Tuesday, October 28, 2008
I visited the Stax Museum of American Soul Music on an appropriately gray rainy day. Good stuff inside, lots of music playing, a righteous gift shop and a pretty good telling by Robert Gordon of a less-famous piece of Memphis music history. Stax-Volt may have been the pinnacle of the Memphis Sound, defining soul music as it did with folks like Isaac Hayes, Otis Redding, the house band Booker T. & the MGs, the Staples Singers, Albert King, and lesser lights like the Bar-Kays, Big Star, and Moms Mabley, and was a triumph of salt-and-pepper sensibility, ow music was colorblind and how what was a good thing ended when Martin Luther King was assassinated and Beale Street torn down.
There's an impressive gallery of photos from Zelma Redding's collection of her husband Otis that's currently showing.

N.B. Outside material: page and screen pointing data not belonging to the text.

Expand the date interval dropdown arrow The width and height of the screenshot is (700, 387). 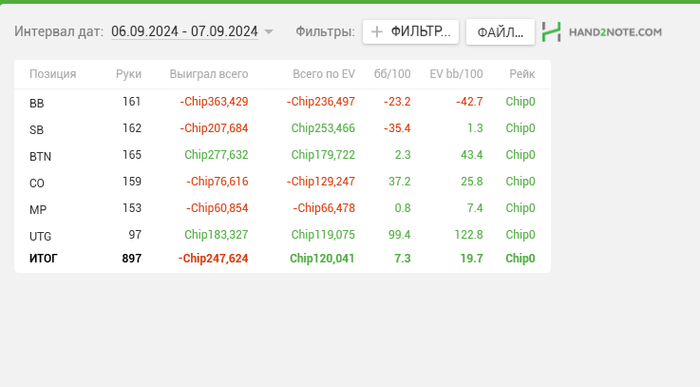tap(269, 32)
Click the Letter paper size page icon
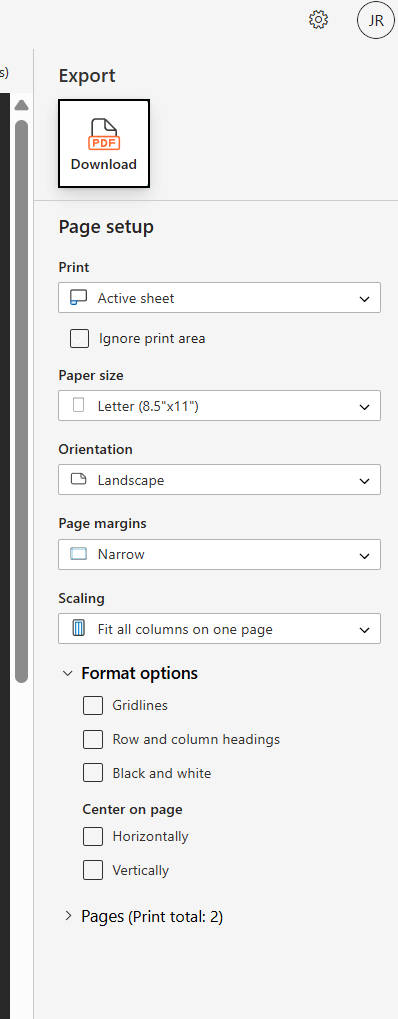398x1019 pixels. tap(79, 406)
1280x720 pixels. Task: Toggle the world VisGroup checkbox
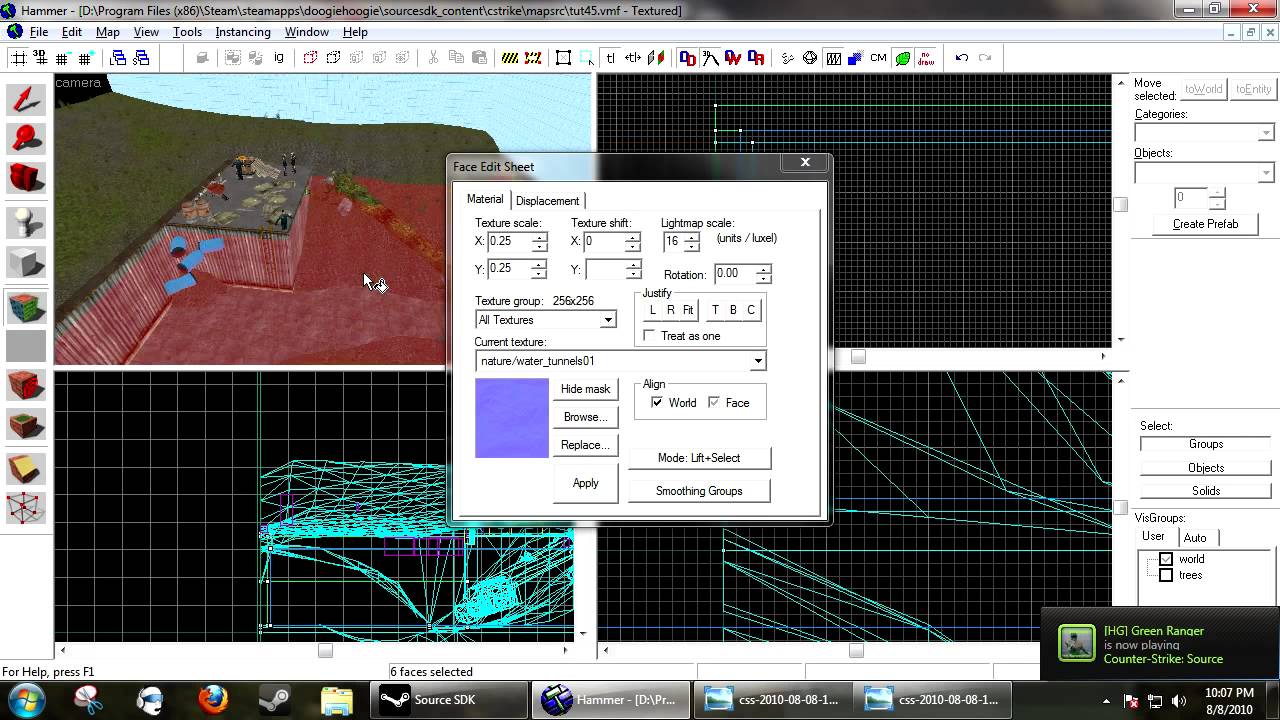1166,559
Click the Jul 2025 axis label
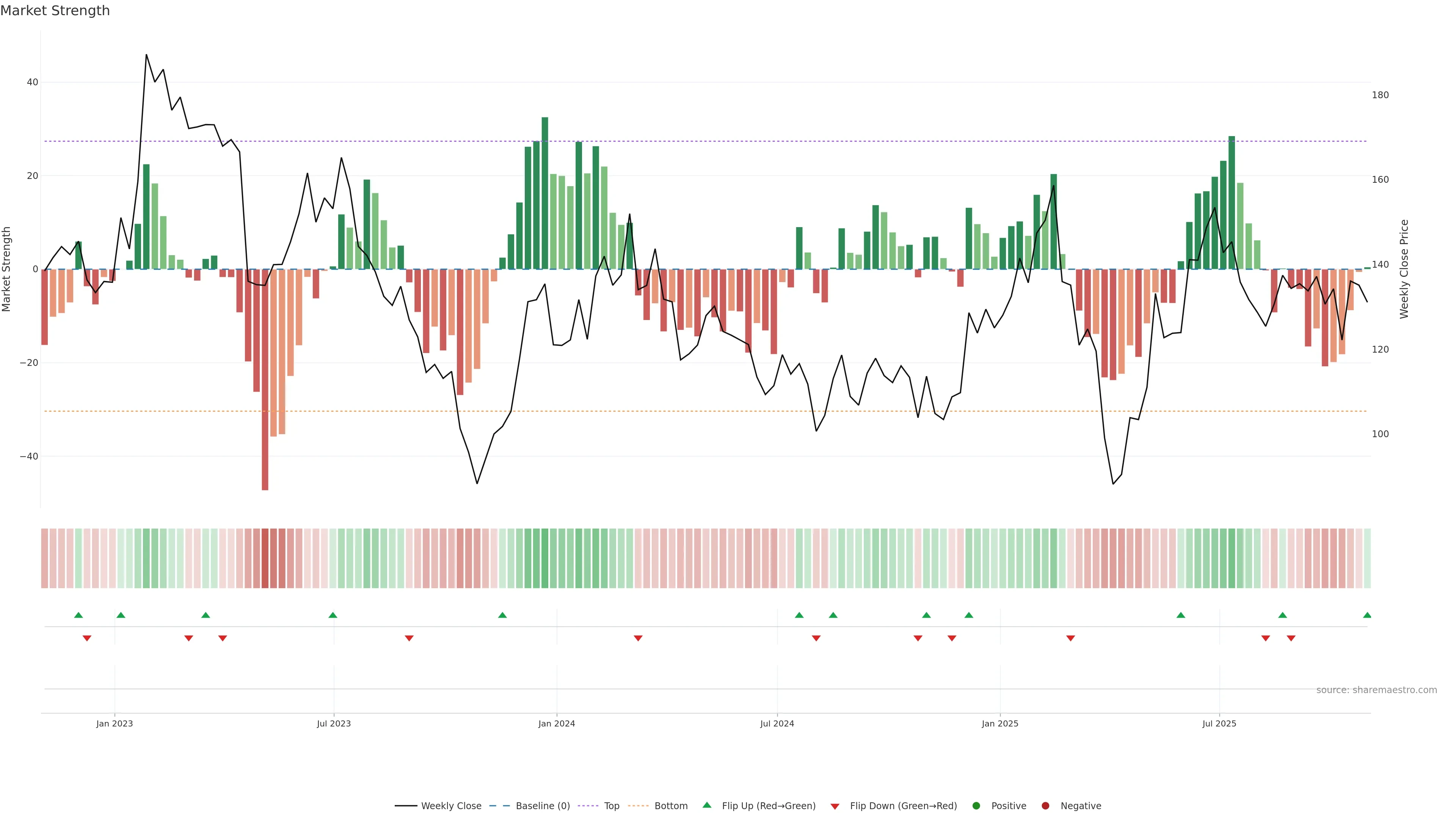The image size is (1456, 819). (x=1219, y=723)
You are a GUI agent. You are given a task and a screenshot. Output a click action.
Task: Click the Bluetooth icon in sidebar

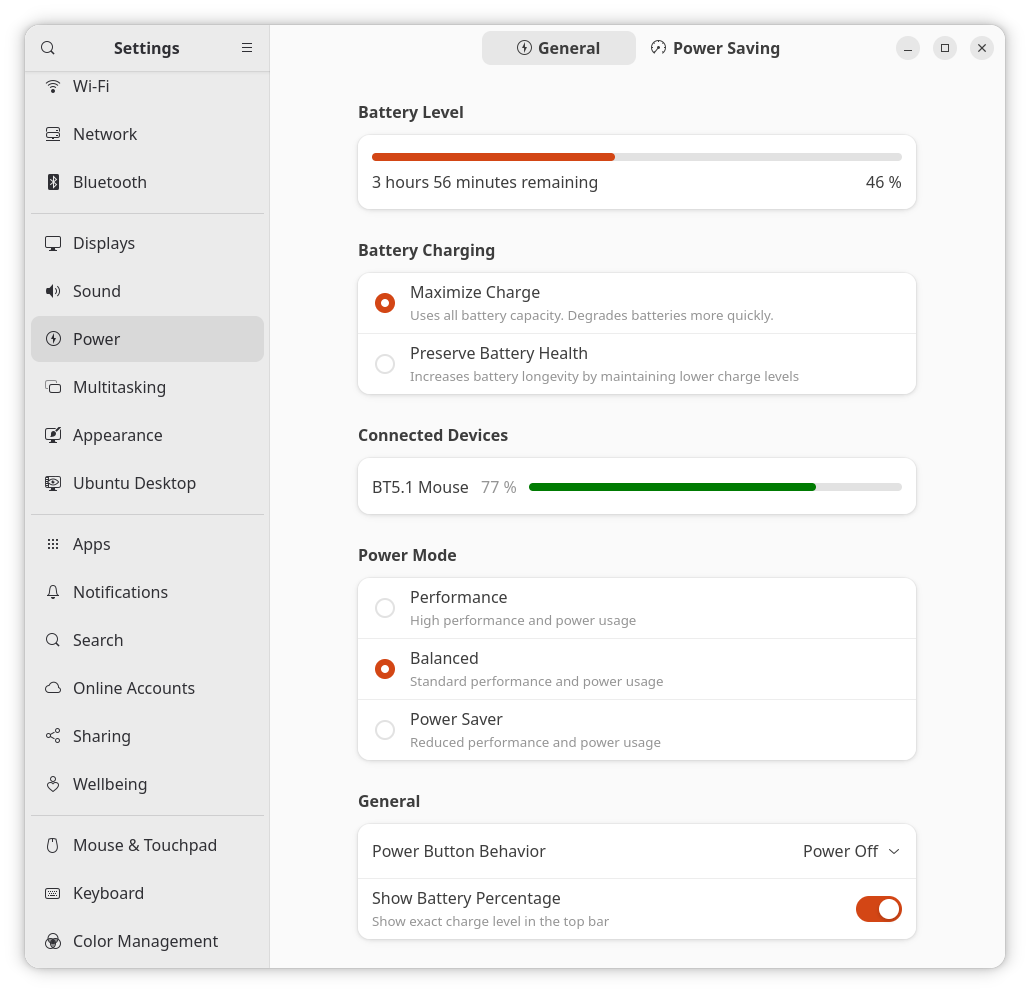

Naturally, Jim Dickinson, my favorite Curmudgeon of the South, put it in perspective, pointing out that Memphis let the building that housed Stax crumble and get torn down in 1989 and that what I saw at 926 McLemore Street was all a recreation.
No wonder that I didn't get the same chills I've gotten at Sun Records and at the Lorraine Motel, the kind that tell you something happened here. At Stax it wasn't like that, although as I drove off, I slipped Otis Redding Live in Paris into the car player, and fast-forwarded to the end of "Try A Little Tenderness." With Otis filling my ears with "gotchagotchagotchanananana..." I finally got that chill.
At least the future museum across the street is still standing.
Plus there's some solid soul street art remaining in the 'hood.